Search code examples
javaunicodeutf-16charsequencesurrogate-pairs

How to verify whether an instance of CharSequence is a sequence of Unicode scalar values?


I have an instance of java.lang.CharSequence. I need to determine whether this instance is a sequence of Unicode scalar values (that is, whether the instance is in UTF-16 encoding form). Despite the assurances of java.lang.String, a Java string is not necessarily in UTF-16 encoding form (at least not according to the latest Unicode specification, currently 6.2), since it may contain isolated surrogate code units. (A Java string is, however, a Unicode 16-bit string.)

There are several obvious ways in which to go about this, including:

  1. Iterate over the code points of the sequence, explicitly validating each as a Unicode scalar value.
  2. Use a regular expression to search for isolated surrogate code points.
  3. Pipe the character sequence through a character-set encoder that reports encoding errors.

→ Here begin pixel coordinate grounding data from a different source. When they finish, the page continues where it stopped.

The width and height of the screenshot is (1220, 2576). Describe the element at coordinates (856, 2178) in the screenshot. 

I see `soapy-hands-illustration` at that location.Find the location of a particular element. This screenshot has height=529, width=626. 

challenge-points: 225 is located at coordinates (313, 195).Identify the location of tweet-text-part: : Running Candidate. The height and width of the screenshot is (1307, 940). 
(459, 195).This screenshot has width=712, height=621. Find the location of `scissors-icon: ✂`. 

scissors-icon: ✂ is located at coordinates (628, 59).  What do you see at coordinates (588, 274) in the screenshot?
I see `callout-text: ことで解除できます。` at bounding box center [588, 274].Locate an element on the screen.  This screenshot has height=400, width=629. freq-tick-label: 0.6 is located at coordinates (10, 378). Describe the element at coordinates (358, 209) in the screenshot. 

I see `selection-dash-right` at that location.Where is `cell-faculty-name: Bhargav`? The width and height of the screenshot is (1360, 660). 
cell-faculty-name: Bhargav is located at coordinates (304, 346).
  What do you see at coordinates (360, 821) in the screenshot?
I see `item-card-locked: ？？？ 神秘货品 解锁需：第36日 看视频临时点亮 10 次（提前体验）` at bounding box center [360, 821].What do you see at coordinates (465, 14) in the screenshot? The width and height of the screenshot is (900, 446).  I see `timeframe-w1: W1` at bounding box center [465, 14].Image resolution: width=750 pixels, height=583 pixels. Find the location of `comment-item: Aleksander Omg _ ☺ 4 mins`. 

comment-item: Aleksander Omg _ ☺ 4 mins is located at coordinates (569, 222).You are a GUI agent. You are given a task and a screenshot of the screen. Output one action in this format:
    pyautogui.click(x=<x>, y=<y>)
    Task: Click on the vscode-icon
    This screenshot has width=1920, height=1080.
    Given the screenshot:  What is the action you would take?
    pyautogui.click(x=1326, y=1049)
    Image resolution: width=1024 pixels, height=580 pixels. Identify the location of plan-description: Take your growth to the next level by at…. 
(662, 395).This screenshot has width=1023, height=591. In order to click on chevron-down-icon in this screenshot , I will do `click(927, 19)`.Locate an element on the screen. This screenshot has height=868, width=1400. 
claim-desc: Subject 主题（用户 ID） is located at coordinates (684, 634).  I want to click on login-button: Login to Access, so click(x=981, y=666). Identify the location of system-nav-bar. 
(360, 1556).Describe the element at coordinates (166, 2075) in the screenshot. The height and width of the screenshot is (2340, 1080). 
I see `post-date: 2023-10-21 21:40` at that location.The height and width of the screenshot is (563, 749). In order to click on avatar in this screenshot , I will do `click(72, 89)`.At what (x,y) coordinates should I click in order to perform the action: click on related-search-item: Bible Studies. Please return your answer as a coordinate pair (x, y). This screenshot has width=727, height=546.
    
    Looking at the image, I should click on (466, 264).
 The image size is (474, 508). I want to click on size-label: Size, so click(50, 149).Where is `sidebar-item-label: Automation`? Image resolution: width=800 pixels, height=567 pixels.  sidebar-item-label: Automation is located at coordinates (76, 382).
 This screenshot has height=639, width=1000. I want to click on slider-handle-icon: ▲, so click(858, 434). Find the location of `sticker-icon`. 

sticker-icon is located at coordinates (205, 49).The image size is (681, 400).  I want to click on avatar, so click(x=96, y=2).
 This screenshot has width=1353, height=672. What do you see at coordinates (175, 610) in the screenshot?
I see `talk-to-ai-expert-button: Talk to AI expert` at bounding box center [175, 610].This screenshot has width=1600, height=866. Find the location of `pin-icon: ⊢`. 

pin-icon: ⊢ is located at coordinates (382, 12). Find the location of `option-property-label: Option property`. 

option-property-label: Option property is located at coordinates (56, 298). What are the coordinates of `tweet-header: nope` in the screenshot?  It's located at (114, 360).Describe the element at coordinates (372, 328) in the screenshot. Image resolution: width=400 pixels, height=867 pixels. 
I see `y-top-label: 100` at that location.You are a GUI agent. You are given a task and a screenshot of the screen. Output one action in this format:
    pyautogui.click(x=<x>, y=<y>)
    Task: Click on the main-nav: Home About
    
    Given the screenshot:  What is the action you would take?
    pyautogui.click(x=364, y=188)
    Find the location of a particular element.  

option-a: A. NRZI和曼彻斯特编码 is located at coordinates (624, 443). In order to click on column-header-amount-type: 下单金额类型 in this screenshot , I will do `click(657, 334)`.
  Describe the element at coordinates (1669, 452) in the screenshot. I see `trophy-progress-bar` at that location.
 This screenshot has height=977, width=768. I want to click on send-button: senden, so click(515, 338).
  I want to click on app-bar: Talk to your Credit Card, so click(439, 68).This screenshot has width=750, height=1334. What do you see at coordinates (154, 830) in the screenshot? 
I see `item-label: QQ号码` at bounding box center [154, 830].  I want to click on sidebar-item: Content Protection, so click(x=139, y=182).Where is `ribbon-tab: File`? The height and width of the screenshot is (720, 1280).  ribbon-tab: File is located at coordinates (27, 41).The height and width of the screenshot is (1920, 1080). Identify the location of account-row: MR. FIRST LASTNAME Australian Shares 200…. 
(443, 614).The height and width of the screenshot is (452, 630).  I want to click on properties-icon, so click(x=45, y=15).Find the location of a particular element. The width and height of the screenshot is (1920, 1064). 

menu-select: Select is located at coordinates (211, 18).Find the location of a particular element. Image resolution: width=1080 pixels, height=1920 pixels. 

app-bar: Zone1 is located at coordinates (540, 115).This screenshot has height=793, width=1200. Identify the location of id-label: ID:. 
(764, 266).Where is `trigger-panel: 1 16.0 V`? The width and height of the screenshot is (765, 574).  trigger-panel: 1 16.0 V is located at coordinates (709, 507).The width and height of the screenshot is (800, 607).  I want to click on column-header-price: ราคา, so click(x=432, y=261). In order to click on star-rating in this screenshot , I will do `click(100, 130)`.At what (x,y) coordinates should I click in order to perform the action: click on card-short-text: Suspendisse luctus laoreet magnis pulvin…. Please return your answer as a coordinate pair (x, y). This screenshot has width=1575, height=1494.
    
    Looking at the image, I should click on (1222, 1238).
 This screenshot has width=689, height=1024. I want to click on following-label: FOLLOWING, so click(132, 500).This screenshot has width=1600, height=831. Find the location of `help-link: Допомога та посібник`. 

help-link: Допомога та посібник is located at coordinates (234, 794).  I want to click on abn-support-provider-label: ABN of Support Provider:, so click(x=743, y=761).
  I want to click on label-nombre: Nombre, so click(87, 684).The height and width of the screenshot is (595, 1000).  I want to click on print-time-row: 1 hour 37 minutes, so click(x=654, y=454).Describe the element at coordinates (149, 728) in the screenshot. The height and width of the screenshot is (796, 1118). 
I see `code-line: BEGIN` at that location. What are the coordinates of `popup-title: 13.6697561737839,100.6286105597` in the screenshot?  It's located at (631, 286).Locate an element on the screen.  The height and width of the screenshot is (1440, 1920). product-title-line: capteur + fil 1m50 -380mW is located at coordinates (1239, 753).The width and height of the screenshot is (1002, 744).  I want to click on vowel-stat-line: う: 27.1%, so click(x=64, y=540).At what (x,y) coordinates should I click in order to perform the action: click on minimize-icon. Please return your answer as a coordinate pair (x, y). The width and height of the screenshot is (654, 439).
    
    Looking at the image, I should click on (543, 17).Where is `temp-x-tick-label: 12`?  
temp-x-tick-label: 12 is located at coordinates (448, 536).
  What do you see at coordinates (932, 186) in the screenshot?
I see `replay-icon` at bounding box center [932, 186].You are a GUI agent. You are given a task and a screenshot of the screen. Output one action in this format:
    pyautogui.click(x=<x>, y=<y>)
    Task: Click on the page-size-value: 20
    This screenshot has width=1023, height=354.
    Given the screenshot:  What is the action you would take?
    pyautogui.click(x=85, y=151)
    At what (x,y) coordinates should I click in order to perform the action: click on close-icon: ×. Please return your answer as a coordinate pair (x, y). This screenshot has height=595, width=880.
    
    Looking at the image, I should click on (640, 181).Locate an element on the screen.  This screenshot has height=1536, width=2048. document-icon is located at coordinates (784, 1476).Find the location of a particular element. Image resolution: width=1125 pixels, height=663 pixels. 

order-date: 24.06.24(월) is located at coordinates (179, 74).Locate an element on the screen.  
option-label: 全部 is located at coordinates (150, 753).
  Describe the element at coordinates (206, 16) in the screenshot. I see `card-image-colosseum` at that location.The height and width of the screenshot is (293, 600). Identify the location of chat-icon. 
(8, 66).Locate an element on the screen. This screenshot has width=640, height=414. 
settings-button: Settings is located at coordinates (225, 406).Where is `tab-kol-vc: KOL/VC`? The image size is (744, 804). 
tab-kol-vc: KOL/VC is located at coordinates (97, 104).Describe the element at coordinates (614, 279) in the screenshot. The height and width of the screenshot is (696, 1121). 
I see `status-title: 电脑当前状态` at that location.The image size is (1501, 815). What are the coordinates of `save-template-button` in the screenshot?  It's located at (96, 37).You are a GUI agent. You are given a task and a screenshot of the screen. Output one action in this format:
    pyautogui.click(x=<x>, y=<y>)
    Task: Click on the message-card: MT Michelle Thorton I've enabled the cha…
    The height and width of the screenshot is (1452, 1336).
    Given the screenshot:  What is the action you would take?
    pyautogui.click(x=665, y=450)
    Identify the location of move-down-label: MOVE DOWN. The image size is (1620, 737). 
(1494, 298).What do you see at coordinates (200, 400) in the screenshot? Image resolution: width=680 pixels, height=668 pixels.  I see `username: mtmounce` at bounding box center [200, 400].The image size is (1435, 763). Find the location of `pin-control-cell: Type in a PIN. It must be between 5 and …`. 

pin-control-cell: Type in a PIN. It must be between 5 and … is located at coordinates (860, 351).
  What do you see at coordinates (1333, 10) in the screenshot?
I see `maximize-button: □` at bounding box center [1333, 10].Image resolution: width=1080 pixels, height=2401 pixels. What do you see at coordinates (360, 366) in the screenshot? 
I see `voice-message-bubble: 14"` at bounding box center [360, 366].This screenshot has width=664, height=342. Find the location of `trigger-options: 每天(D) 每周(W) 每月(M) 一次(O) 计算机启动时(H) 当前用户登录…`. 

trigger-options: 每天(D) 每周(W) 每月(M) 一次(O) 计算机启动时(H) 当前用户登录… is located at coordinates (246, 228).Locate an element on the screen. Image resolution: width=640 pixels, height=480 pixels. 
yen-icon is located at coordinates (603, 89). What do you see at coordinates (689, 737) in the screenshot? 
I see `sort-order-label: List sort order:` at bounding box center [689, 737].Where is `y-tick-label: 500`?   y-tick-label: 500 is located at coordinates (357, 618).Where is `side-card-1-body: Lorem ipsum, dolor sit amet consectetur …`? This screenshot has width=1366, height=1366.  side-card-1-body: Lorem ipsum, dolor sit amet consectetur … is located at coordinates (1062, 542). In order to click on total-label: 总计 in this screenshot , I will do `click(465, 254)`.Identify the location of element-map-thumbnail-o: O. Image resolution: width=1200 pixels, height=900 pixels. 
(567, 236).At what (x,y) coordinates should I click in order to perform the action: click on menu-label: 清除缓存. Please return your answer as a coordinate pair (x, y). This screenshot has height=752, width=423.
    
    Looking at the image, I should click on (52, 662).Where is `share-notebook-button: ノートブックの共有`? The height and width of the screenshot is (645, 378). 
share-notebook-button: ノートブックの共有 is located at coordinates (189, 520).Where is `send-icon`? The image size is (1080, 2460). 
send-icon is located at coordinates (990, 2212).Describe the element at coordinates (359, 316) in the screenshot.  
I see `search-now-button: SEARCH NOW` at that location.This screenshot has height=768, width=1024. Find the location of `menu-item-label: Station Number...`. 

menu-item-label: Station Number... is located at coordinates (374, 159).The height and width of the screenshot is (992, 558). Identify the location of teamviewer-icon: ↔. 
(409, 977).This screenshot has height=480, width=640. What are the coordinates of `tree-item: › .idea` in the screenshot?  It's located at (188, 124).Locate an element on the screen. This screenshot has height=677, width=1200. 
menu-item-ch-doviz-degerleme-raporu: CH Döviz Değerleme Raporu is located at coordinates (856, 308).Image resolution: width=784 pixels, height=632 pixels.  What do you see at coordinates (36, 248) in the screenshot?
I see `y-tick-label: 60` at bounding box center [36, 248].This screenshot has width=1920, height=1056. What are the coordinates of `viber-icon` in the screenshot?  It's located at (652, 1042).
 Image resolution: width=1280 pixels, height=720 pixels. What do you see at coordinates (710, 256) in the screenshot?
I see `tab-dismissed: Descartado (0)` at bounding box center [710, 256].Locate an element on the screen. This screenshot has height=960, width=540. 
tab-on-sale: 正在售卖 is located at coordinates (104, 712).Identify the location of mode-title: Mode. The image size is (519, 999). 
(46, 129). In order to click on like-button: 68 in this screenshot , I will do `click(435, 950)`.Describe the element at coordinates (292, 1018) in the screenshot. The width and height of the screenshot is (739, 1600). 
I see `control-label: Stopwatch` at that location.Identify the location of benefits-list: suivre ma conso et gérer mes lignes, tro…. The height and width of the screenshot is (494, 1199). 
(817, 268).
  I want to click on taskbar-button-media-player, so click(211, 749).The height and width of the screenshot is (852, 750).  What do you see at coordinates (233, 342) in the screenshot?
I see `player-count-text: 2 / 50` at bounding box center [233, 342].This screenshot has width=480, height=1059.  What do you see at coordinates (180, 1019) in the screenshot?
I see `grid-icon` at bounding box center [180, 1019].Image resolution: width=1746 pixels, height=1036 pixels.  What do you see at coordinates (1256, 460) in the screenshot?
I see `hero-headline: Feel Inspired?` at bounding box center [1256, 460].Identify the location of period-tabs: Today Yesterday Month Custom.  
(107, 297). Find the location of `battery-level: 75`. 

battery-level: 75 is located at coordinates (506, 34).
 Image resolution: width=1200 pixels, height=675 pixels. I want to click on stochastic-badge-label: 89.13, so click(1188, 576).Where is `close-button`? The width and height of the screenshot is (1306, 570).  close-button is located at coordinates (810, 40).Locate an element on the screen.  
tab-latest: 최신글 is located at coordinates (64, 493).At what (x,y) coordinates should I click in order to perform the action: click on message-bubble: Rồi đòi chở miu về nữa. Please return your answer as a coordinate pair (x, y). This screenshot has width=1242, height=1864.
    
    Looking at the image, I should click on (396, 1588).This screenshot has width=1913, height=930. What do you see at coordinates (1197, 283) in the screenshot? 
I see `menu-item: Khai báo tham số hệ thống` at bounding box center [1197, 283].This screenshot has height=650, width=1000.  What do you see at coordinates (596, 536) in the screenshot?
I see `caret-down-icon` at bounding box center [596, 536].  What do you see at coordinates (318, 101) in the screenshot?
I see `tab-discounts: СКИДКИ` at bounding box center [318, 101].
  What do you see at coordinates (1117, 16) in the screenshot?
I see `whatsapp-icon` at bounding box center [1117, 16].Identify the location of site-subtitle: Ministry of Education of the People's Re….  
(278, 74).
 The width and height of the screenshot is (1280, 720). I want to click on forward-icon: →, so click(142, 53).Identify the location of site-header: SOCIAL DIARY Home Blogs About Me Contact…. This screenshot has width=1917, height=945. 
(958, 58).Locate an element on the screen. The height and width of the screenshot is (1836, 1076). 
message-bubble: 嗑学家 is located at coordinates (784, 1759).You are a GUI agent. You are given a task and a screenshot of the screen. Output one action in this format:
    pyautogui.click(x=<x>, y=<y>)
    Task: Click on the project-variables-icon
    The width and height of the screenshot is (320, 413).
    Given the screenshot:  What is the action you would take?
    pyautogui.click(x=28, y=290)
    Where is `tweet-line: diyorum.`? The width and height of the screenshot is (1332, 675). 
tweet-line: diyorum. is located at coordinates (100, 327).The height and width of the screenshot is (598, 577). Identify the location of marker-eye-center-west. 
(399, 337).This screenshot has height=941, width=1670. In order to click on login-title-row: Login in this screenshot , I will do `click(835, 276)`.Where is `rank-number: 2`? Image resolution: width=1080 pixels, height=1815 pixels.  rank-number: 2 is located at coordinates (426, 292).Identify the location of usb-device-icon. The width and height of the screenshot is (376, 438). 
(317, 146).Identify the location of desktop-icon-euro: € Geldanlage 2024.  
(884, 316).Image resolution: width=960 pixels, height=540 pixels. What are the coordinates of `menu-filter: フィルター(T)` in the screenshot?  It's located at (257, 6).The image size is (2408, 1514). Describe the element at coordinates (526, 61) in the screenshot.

It seems as though something like this should already exist as a library function, however. I just can't find it in the standard API. Am I missing it, or do I need to implement it?


Solution

  • try this func

    static boolean isValidUTF16(String s) {
        for (int i = 0; i < s.length(); i++) {
            if (Character.isLowSurrogate(s.charAt(i)) && (i == 0 || !Character.isHighSurrogate(s.charAt(i - 1)))
                    || Character.isHighSurrogate(s.charAt(i)) && (i == s.length() -1 || !Character.isLowSurrogate(s.charAt(i + 1)))) {
                return false;
            }
        }
        return true;
    }
    

    here's a test

    public static void main(String args[]) {
        System.out.println(isValidUTF16("\uDC00\uDBFF"));
        System.out.println(isValidUTF16("\uDBFF\uDC00"));
    }